Segment Start: Source information

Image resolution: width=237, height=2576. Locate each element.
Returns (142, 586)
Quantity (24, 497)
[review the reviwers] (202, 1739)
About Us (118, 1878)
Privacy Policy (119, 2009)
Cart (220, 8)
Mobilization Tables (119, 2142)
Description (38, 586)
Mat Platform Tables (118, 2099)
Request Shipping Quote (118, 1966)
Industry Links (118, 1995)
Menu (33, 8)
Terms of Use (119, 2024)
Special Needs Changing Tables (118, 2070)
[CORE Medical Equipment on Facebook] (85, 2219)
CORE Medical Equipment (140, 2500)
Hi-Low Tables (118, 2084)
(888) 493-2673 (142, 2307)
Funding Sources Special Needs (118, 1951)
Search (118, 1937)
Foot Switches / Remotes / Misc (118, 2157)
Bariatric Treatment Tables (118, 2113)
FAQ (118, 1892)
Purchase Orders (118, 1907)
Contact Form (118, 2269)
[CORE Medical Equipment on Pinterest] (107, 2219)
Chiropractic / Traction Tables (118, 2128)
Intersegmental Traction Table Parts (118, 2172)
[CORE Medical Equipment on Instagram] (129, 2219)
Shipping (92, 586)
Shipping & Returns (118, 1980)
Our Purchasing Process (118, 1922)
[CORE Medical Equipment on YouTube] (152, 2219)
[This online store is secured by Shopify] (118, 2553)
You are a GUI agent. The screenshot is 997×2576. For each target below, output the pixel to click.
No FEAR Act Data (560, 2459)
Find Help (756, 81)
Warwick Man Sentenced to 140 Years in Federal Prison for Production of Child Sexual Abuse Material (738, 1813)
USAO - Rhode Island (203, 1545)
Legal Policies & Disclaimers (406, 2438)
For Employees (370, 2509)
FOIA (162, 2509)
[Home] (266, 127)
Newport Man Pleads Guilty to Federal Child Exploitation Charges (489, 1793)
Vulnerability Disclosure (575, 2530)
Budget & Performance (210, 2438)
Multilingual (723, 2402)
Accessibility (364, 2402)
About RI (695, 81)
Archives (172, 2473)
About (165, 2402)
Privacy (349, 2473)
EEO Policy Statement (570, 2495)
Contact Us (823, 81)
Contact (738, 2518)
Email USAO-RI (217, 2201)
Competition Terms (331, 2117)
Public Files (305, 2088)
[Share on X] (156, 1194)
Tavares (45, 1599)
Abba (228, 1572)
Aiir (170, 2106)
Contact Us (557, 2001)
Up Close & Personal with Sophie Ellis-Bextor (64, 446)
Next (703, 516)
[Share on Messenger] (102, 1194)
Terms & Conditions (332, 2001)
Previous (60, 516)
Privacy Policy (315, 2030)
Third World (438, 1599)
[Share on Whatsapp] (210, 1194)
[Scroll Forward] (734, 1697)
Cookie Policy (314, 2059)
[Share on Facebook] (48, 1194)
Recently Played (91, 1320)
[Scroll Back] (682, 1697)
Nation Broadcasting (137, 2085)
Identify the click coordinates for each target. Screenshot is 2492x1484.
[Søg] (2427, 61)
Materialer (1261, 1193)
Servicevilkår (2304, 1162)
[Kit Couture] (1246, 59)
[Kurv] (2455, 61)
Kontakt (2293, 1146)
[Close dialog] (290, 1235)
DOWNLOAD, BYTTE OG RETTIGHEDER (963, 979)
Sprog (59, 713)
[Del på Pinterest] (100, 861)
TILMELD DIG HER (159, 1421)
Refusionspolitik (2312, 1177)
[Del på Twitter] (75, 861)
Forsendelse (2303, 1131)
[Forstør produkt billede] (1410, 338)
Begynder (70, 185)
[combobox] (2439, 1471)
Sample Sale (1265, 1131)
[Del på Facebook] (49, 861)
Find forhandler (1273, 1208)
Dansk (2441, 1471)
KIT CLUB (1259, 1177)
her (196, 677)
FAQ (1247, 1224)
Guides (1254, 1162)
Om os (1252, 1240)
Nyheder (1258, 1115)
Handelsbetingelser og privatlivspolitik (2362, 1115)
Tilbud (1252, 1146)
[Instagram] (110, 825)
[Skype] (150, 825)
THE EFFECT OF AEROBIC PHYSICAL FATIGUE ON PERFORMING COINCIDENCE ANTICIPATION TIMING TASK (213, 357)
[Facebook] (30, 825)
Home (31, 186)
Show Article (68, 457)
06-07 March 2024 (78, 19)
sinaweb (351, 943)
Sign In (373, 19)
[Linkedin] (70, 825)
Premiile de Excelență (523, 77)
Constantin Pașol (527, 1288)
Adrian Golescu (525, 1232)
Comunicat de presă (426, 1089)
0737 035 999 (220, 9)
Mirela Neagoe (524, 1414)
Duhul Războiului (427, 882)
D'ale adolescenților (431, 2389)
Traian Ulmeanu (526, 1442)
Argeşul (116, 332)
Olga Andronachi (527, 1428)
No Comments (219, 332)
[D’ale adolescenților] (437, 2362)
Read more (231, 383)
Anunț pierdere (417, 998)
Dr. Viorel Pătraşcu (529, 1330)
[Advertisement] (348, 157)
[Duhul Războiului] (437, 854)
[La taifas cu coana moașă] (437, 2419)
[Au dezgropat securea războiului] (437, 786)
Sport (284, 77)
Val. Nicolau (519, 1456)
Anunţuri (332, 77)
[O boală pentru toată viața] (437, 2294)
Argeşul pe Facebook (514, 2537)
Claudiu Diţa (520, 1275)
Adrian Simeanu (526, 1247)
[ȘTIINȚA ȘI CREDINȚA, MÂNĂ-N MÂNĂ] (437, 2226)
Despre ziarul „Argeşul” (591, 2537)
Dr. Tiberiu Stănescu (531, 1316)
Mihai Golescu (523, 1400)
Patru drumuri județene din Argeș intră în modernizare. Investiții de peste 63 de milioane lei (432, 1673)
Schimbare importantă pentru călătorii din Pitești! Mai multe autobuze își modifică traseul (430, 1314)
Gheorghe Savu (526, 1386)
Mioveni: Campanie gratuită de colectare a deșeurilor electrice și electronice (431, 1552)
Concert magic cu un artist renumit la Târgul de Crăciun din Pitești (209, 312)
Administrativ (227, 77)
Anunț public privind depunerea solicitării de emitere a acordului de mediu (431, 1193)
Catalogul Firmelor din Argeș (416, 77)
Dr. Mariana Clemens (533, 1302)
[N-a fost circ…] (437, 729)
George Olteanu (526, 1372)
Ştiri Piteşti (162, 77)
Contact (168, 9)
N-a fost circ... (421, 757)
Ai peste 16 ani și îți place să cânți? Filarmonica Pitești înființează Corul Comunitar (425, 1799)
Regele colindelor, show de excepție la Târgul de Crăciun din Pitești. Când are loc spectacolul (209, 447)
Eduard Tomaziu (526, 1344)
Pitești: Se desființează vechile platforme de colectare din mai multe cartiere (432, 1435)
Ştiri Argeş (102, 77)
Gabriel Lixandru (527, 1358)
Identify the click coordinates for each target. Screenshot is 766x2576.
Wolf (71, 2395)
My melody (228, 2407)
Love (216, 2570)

Segment End: Source information

**Goal of the exercise:** Search the records for the word "Policy", then list every line that has it.

**Output:**
Privacy Policy (119, 2009)
EEO Policy Statement (570, 2495)
Privacy Policy (315, 2030)
Cookie Policy (314, 2059)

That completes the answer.